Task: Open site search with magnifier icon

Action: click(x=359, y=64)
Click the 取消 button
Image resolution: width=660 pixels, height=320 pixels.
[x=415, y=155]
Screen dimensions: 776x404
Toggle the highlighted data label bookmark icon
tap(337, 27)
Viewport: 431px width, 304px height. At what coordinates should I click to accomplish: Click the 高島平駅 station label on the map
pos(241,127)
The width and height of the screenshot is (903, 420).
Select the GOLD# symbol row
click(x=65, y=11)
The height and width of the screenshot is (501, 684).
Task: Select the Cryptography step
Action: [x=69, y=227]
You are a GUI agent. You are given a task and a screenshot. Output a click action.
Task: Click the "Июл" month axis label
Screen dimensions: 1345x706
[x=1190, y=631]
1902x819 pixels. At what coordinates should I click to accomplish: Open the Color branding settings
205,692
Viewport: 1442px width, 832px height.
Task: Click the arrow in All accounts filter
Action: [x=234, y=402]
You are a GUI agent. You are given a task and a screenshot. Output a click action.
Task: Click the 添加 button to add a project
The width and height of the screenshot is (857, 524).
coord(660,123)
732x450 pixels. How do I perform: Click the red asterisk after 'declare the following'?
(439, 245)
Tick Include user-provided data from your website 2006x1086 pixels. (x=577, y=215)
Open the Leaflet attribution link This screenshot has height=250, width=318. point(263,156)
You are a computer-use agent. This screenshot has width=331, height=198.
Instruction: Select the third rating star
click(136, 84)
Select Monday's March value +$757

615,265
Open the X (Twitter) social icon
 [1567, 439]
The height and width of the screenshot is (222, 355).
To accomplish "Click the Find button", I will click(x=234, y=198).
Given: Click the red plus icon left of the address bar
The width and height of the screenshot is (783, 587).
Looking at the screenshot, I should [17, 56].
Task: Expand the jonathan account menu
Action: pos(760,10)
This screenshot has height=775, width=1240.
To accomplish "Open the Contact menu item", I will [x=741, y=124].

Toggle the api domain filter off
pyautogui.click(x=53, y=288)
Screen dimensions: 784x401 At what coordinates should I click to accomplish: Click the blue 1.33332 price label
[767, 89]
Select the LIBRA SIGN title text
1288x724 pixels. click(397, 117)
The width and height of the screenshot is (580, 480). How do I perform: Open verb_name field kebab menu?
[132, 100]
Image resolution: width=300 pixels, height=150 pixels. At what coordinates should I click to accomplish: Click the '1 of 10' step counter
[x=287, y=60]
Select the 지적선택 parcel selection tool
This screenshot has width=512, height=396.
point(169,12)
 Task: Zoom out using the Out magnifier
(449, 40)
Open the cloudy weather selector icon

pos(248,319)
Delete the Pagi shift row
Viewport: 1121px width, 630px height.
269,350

Task description:
Reproduce the lines of the listing exactly, from the line containing "The width and height of the screenshot is (580, 480)." through the end of the listing.

Task solution:
The width and height of the screenshot is (580, 480). How do I perform: Open verb_name field kebab menu?
[132, 100]
Image resolution: width=300 pixels, height=150 pixels. At what coordinates should I click to accomplish: Click the '1 of 10' step counter
[x=287, y=60]
Select the 지적선택 parcel selection tool
This screenshot has width=512, height=396.
point(169,12)
 Task: Zoom out using the Out magnifier
(449, 40)
Open the cloudy weather selector icon

pos(248,319)
Delete the Pagi shift row
Viewport: 1121px width, 630px height.
269,350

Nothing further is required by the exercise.